_Instructions to follow_
Please rewrite the records below with every "Instruction" replaced by "Goal" and everything else unchanged.

_Entries supplied_
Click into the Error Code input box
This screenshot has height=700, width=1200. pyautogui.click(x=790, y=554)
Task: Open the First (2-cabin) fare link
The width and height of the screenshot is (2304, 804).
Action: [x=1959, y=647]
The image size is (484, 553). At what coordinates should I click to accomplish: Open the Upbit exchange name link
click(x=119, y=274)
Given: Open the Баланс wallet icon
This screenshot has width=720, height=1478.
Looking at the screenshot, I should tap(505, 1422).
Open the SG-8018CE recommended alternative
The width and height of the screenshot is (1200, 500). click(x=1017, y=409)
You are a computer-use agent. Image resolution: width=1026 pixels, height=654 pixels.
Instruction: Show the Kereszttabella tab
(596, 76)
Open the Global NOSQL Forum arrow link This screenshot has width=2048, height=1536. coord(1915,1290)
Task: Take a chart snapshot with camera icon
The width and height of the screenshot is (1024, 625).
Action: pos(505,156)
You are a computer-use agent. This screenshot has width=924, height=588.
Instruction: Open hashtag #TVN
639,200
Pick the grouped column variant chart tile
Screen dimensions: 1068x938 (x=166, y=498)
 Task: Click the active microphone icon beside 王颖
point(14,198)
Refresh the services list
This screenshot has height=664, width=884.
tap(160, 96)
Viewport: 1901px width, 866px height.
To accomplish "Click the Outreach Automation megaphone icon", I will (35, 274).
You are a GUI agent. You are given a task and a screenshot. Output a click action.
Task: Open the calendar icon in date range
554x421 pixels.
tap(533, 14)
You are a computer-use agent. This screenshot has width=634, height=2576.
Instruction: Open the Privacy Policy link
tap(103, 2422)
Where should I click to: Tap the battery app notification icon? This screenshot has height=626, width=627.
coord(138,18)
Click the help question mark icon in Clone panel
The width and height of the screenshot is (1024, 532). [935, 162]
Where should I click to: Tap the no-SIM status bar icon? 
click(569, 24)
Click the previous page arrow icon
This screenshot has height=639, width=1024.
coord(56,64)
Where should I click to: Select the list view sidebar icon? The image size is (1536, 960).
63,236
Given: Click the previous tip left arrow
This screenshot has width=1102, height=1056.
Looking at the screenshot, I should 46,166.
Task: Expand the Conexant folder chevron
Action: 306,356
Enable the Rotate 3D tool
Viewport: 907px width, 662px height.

_Answer to this task_
Click into the Error Code input box
This screenshot has height=700, width=1200. pyautogui.click(x=790, y=554)
Task: Open the First (2-cabin) fare link
The width and height of the screenshot is (2304, 804).
Action: [x=1959, y=647]
The image size is (484, 553). At what coordinates should I click to accomplish: Open the Upbit exchange name link
click(x=119, y=274)
Given: Open the Баланс wallet icon
This screenshot has width=720, height=1478.
Looking at the screenshot, I should tap(505, 1422).
Open the SG-8018CE recommended alternative
The width and height of the screenshot is (1200, 500). click(x=1017, y=409)
You are a computer-use agent. Image resolution: width=1026 pixels, height=654 pixels.
Goal: Show the Kereszttabella tab
(596, 76)
Open the Global NOSQL Forum arrow link This screenshot has width=2048, height=1536. coord(1915,1290)
Task: Take a chart snapshot with camera icon
The width and height of the screenshot is (1024, 625).
Action: pos(505,156)
You are a computer-use agent. This screenshot has width=924, height=588.
Goal: Open hashtag #TVN
639,200
Pick the grouped column variant chart tile
Screen dimensions: 1068x938 (x=166, y=498)
 Task: Click the active microphone icon beside 王颖
point(14,198)
Refresh the services list
This screenshot has height=664, width=884.
tap(160, 96)
Viewport: 1901px width, 866px height.
To accomplish "Click the Outreach Automation megaphone icon", I will (35, 274).
You are a GUI agent. You are given a task and a screenshot. Output a click action.
Task: Open the calendar icon in date range
554x421 pixels.
tap(533, 14)
You are a computer-use agent. This screenshot has width=634, height=2576.
Goal: Open the Privacy Policy link
tap(103, 2422)
Where should I click to: Tap the battery app notification icon? This screenshot has height=626, width=627.
coord(138,18)
Click the help question mark icon in Clone panel
The width and height of the screenshot is (1024, 532). [935, 162]
Where should I click to: Tap the no-SIM status bar icon? 
click(569, 24)
Click the previous page arrow icon
This screenshot has height=639, width=1024.
coord(56,64)
Where should I click to: Select the list view sidebar icon? The image size is (1536, 960).
63,236
Given: Click the previous tip left arrow
This screenshot has width=1102, height=1056.
Looking at the screenshot, I should 46,166.
Task: Expand the Conexant folder chevron
Action: 306,356
Enable the Rotate 3D tool
Viewport: 907px width, 662px height.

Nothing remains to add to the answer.